Cycloadditions to 1-azetines and 1-azetin-4-ones

Abstract

1-Azetines (1) have until recently been unknown. Prepared for the first time in 1967, they since have met with little interest. The azetine system is a thermolabile one, as to be expected from a strained four-membered ring incorporating a C=N bond.
1,3-Dipolar cycloadditions and [4+2] cycloadditions to the C=N bond of 1-azetines would yield bi-cyclic systems of related structure to the beta-lactam nucleus of beta-lactam antibitics.
Thus, three 1-azetine systems (2-4) were prepared by alkylation of their precursor azetidinones and thioazetidinones.
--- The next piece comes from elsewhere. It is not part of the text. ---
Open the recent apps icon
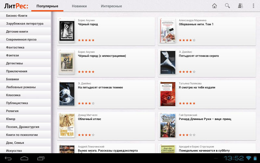260x163 pixels. coord(41,158)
The ability of these systems to enter into cycloaddition reactions with a variety of 1,3-dipoles and dienes was investigated.
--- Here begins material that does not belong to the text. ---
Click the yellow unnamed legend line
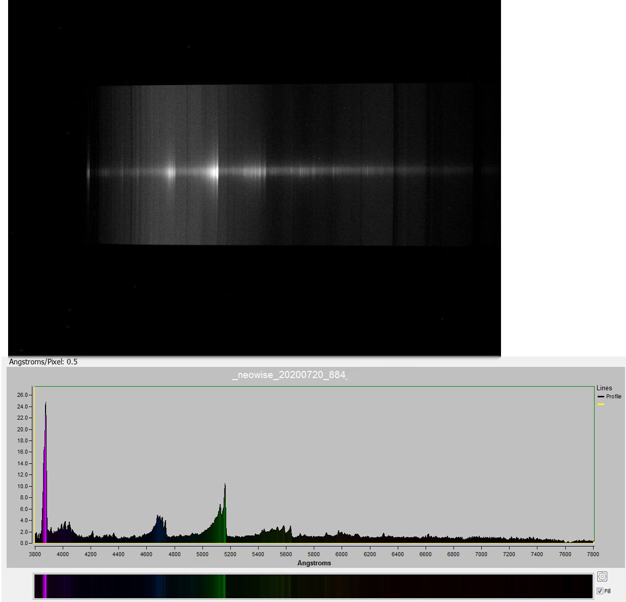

Nitrile oxides (5) and nitrile ylides (7) were found to add smoothly to the 1-azetine systems to yield the bicyclic adducts (6) and (8) respectively.
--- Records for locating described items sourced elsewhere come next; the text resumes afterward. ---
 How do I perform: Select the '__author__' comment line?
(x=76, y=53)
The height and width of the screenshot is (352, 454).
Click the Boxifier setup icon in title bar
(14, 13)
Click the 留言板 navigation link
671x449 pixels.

Nitrile imines (9) also add to 1-azetines in a similar fashion to yield the bi-cyclic adduct (10). In some cases, however, these adducts were found to undergo a rearrangement reaction to the bi-cyclic triazoles (11).
Attempted [4+2] cycloadditions using electron rich and electron deficient dienes to 1-azetines were unsuccesful.
In an extension of this work, addition of 1,3-dipoles to l-azetin-4-one (12) was also attempted, in a bid to establish a new route to the highly sought after beta-lactam antibiotics. Unfortunately, azetinone (12) was found to be unreactive towards both nitrile oxides and imines.
This lack of reactivity of azetinone (12) is believed to be due to steric hinderance by the geminal ¿-butyl groups. Hence, several attempts were made to synthesise an azetinone species free of these constraints were made. This work remains incomplete, and is expected to attract further research.
Finally, some work was done to investigate the effectiveness of aryl iminophosphoranes (13) as precursors to a variety of heterocyclic systems, including 1,3-benzoxazoles, 1,4- benzoxazines, and benzodiazepines.